Stored items
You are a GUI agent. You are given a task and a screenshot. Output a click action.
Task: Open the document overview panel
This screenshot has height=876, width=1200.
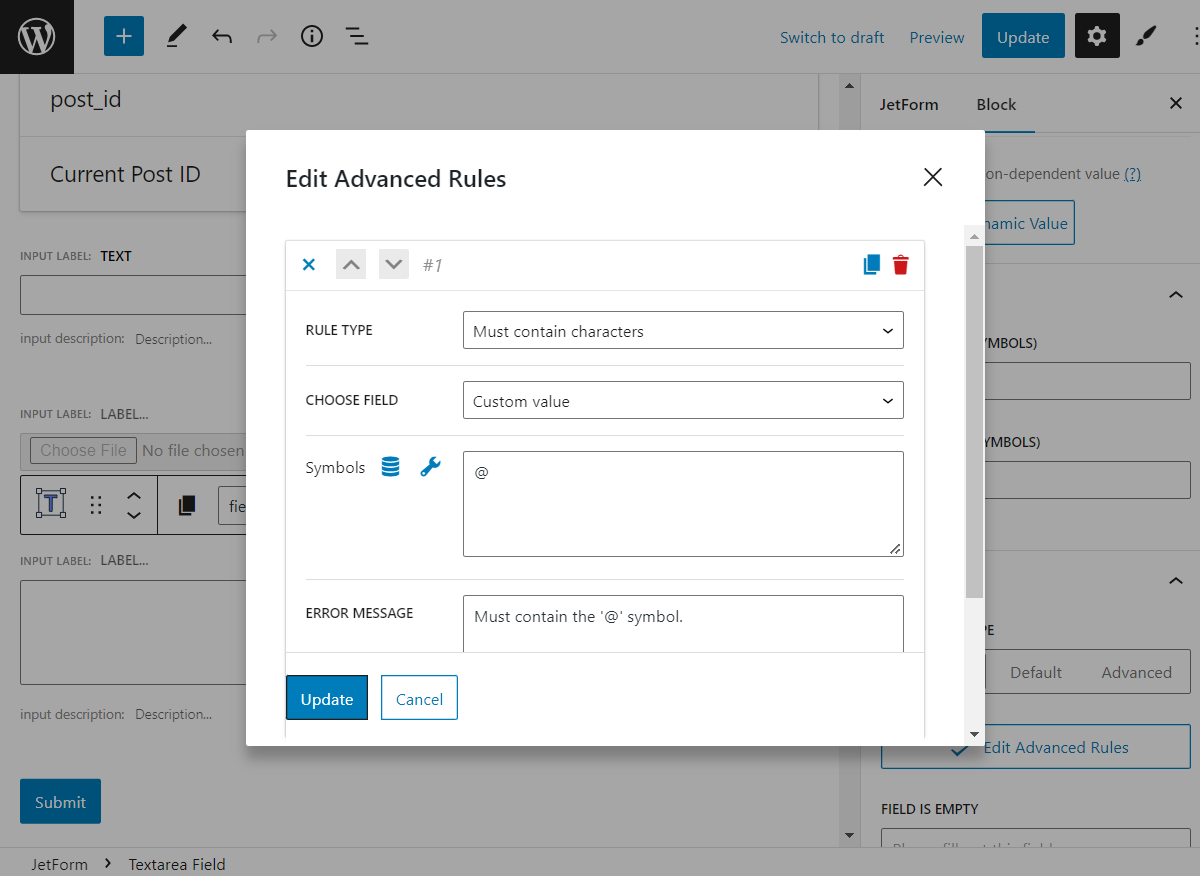coord(357,36)
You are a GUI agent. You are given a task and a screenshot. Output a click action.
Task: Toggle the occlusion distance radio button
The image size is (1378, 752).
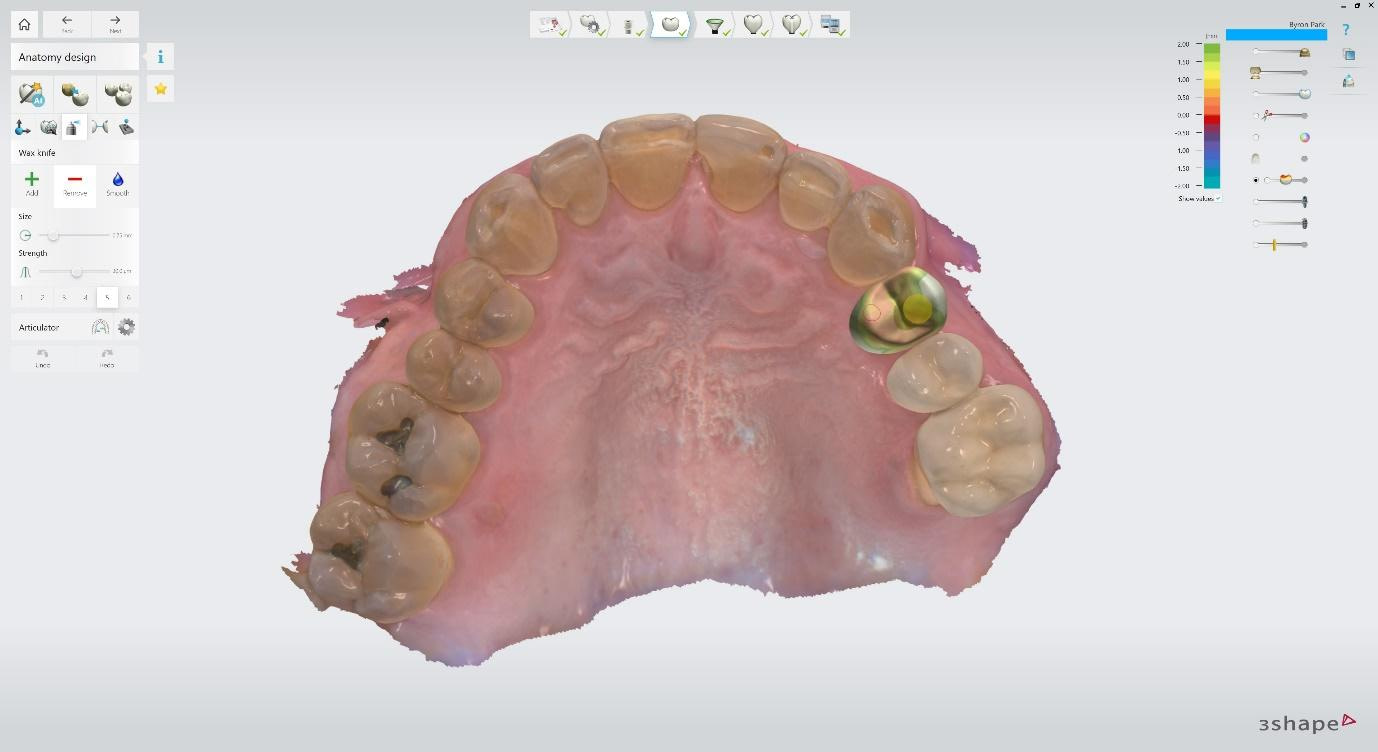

▶ **Task prompt**
Would you please print only the lines running from the one with "This screenshot has height=876, width=1200." to the final line of the entries above, exactly as written and without pictures?

▶ **Output for this task**
This screenshot has height=876, width=1200.
coord(357,36)
You are a GUI agent. You are given a task and a screenshot. Output a click action.
Task: Toggle the occlusion distance radio button
The image size is (1378, 752).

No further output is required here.